Segment Open
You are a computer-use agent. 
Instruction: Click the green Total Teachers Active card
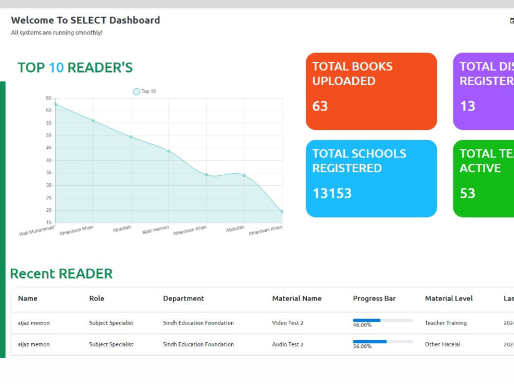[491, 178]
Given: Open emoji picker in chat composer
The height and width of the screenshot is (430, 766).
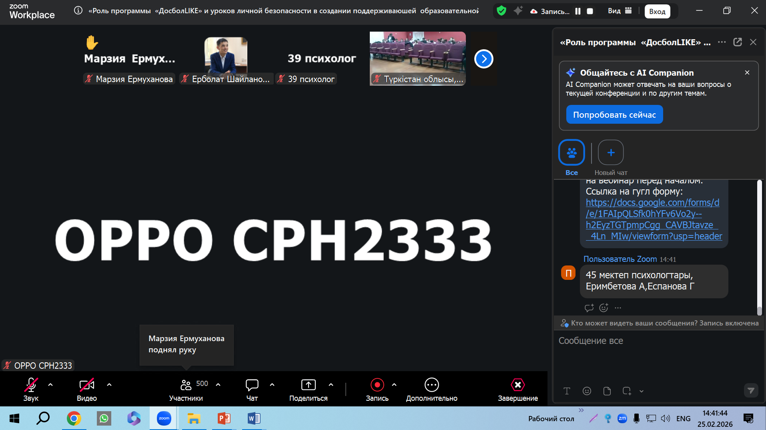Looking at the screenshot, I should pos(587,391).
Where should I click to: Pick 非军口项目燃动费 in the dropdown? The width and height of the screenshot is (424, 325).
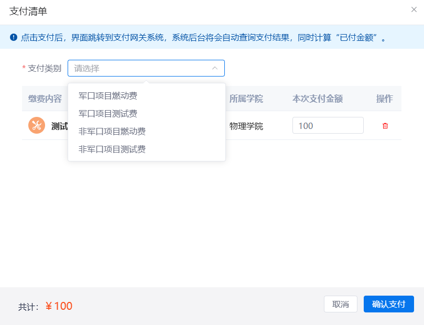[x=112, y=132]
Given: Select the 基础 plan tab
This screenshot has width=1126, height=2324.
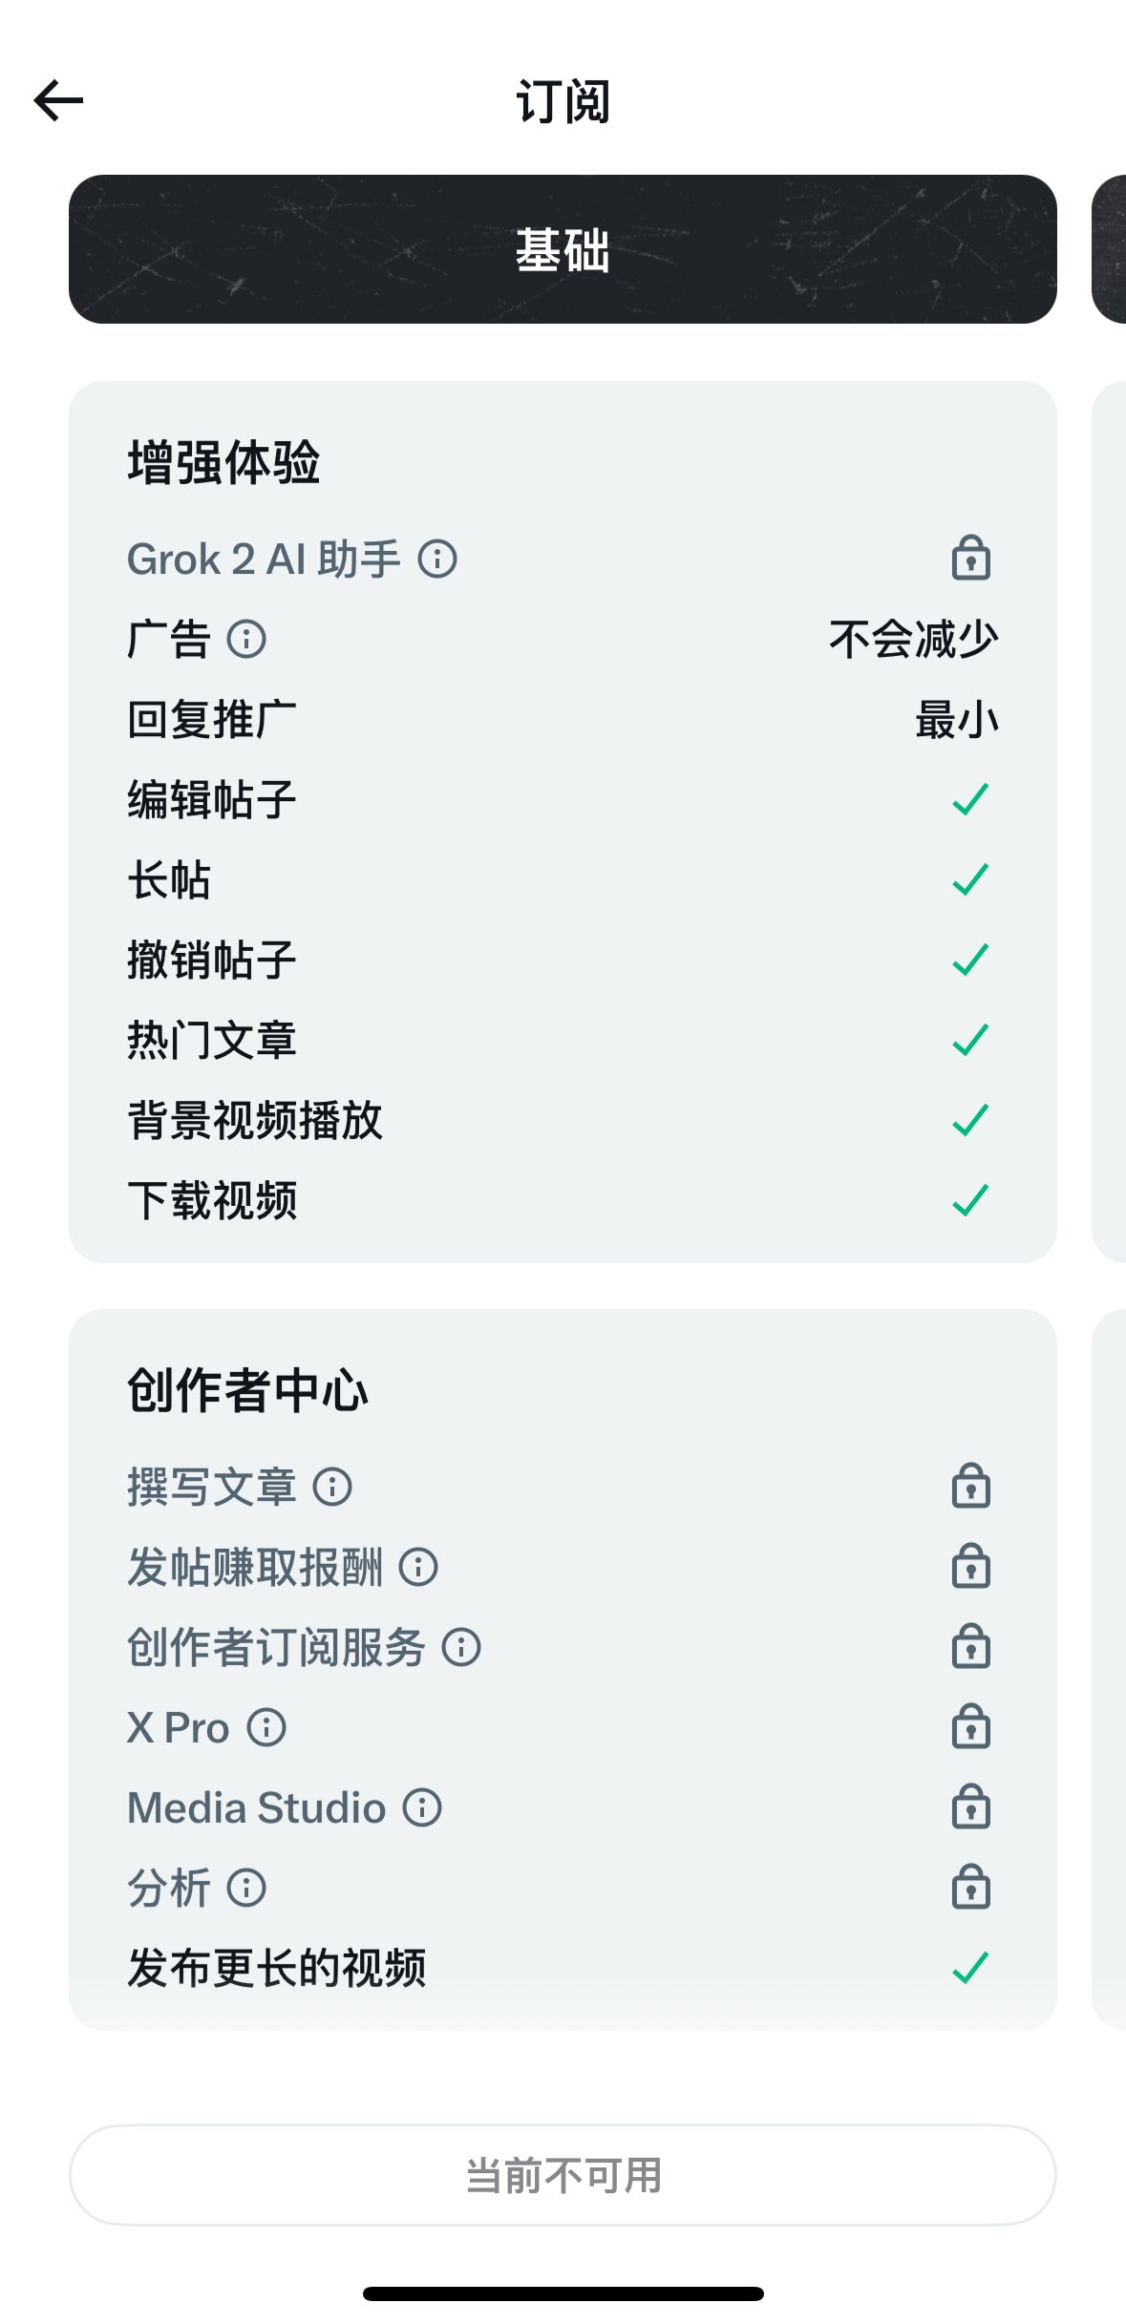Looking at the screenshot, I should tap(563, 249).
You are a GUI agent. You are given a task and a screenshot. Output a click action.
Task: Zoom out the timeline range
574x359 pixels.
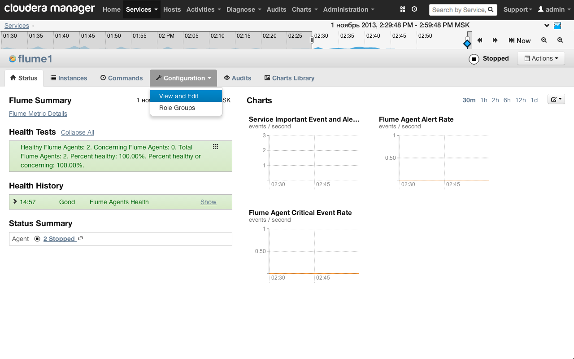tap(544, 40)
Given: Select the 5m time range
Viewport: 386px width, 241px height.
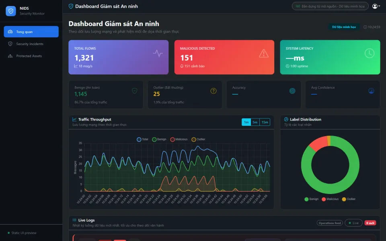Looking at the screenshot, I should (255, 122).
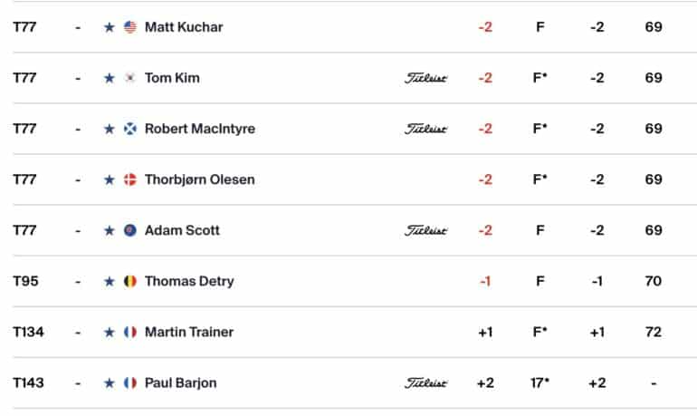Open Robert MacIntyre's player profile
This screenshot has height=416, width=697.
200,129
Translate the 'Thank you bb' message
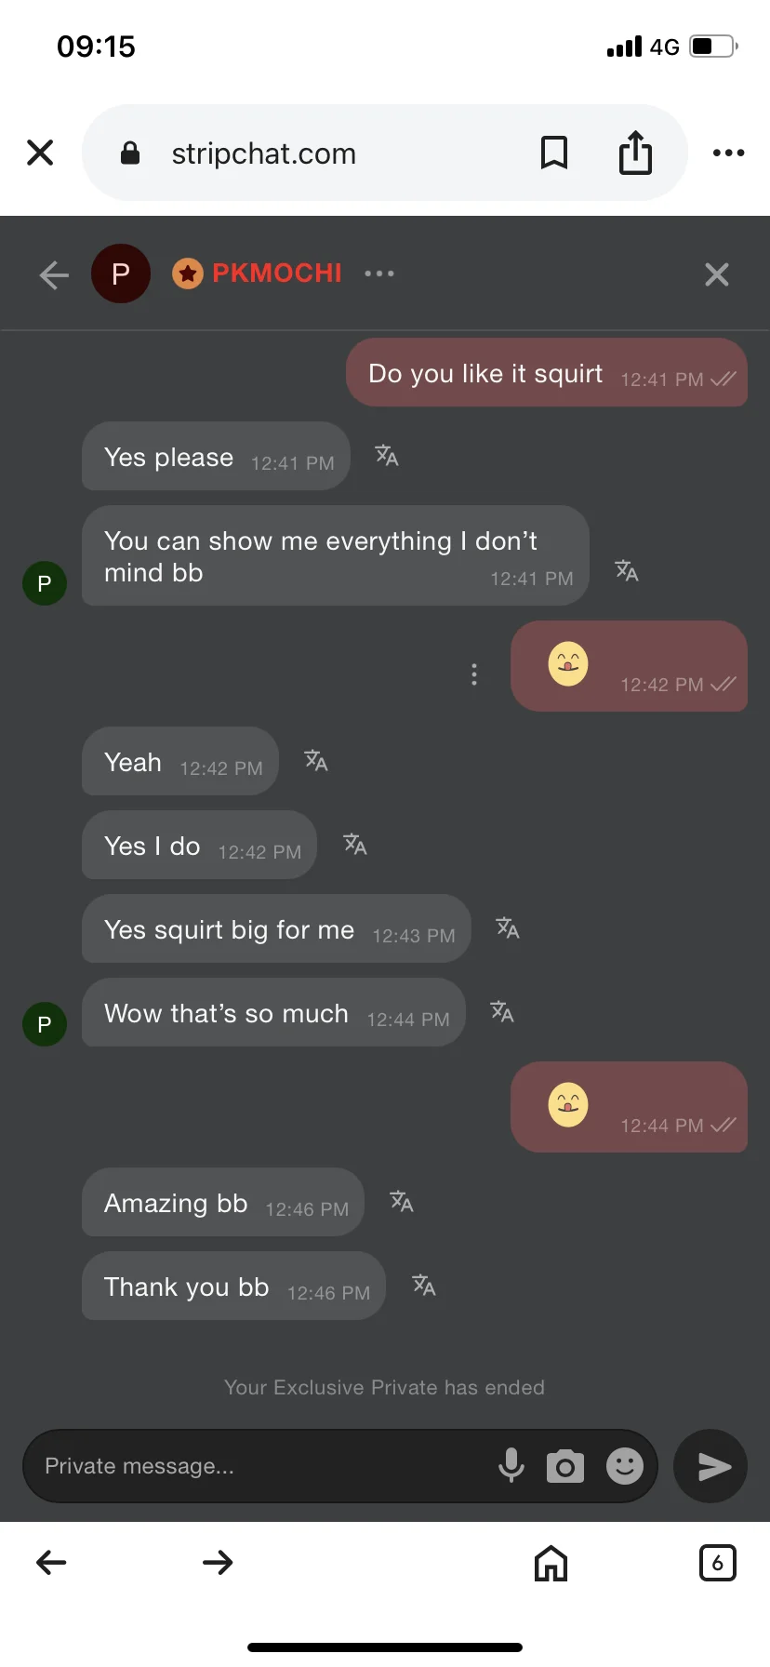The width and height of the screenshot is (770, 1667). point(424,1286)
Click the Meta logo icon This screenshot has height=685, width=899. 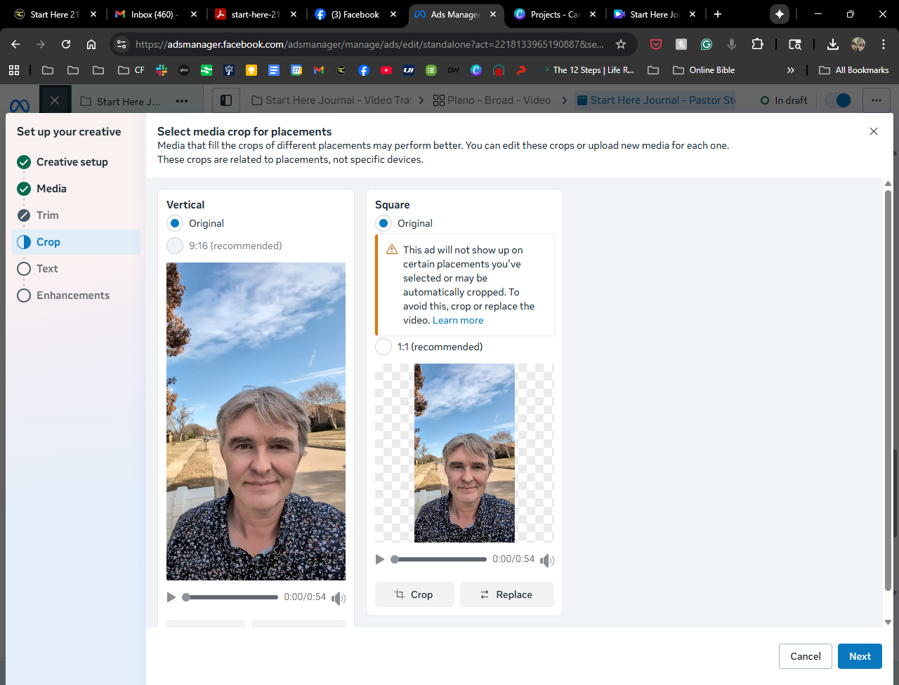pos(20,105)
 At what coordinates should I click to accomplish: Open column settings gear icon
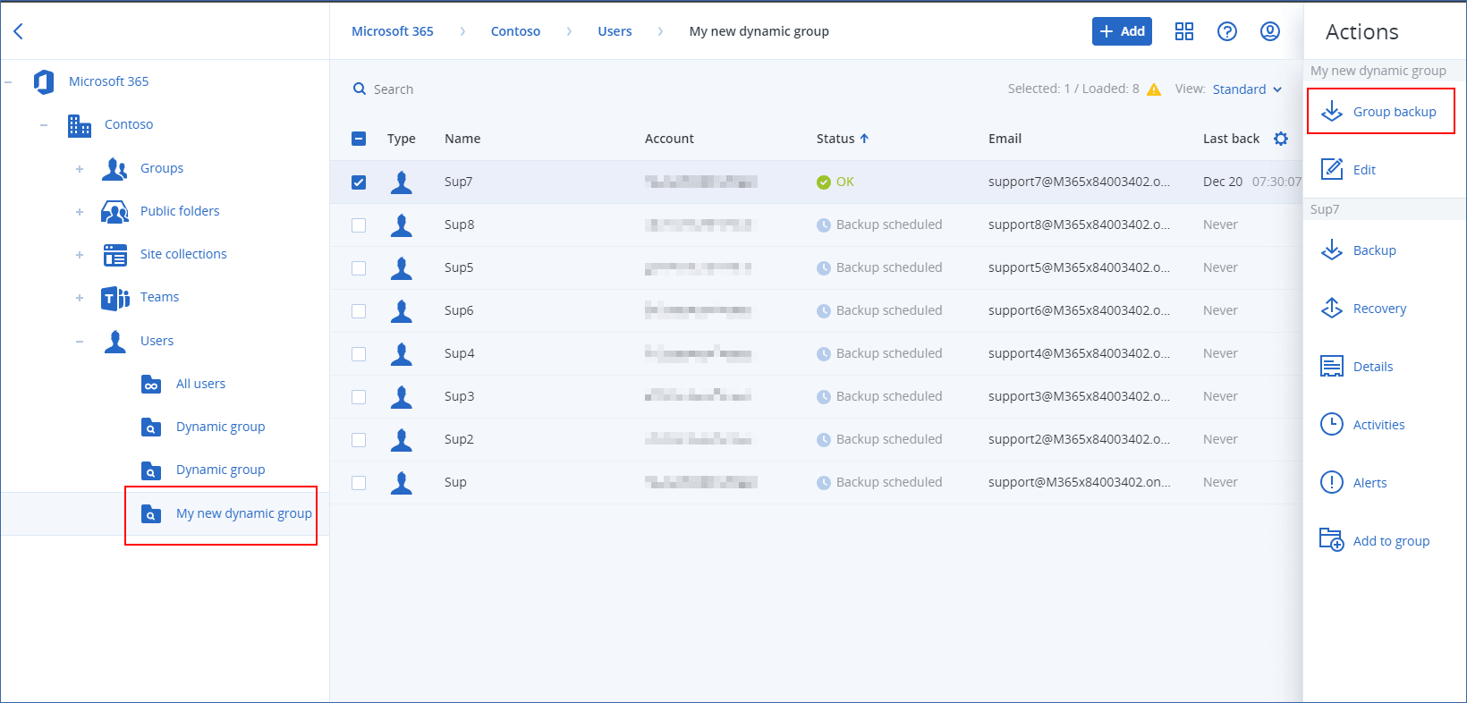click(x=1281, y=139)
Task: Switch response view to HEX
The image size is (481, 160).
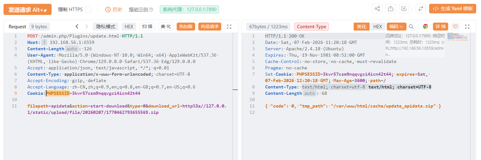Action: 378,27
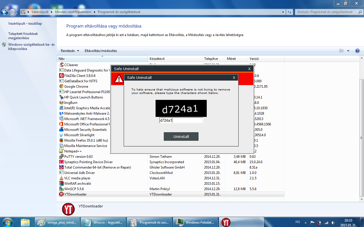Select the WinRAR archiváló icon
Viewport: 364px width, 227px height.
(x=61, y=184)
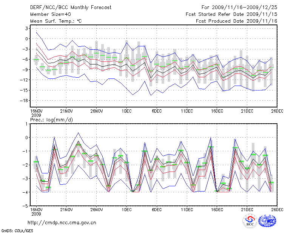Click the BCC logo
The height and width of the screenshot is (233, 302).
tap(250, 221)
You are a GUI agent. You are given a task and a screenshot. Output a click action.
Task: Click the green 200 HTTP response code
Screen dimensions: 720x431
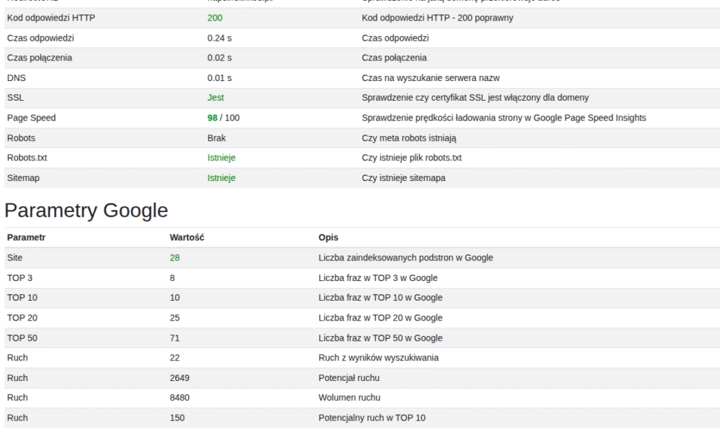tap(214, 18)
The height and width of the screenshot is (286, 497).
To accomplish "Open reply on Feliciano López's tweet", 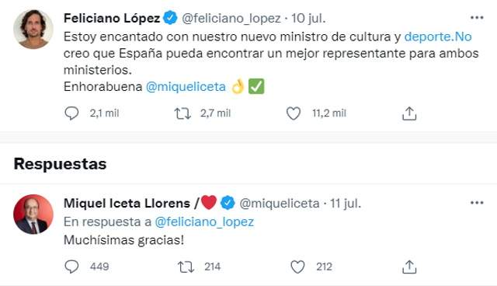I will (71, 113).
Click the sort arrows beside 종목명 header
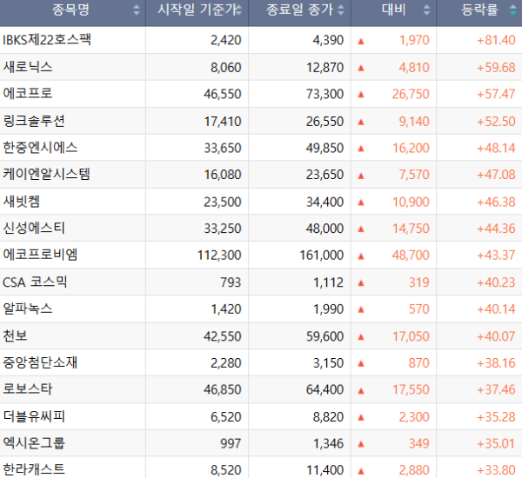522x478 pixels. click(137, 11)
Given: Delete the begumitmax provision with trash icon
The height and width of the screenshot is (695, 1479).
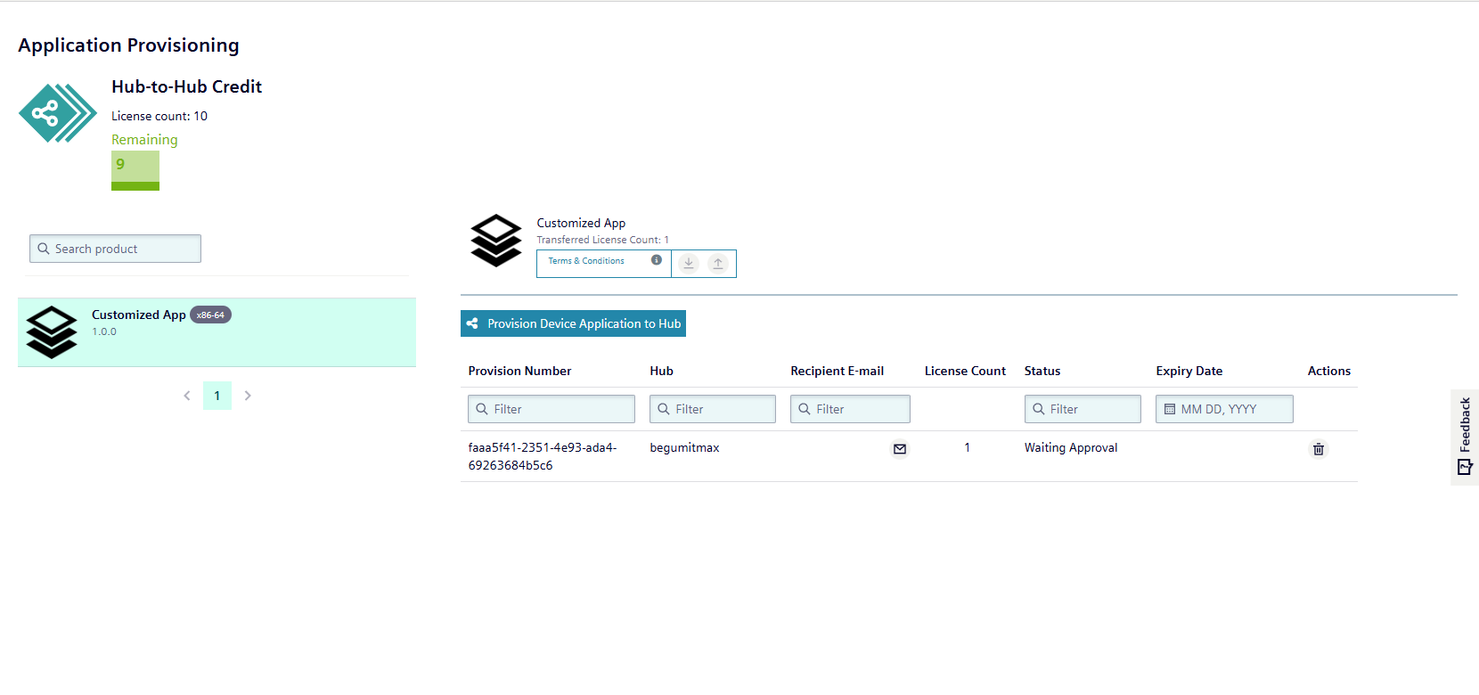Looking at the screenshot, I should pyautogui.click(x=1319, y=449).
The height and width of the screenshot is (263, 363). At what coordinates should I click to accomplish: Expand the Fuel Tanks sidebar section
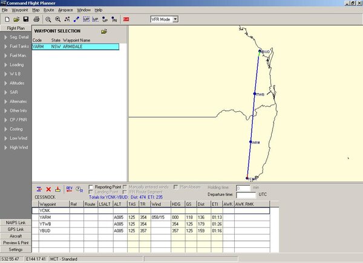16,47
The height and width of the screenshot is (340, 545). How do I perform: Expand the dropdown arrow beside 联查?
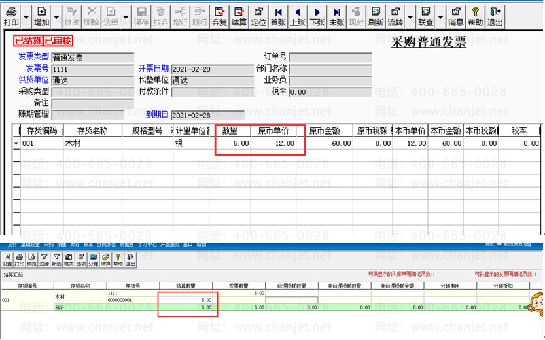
Segment Closed
### Exercise requirements:
The answer should be a number alone: how many lines of the entries hold the word "response"?

### Result:
2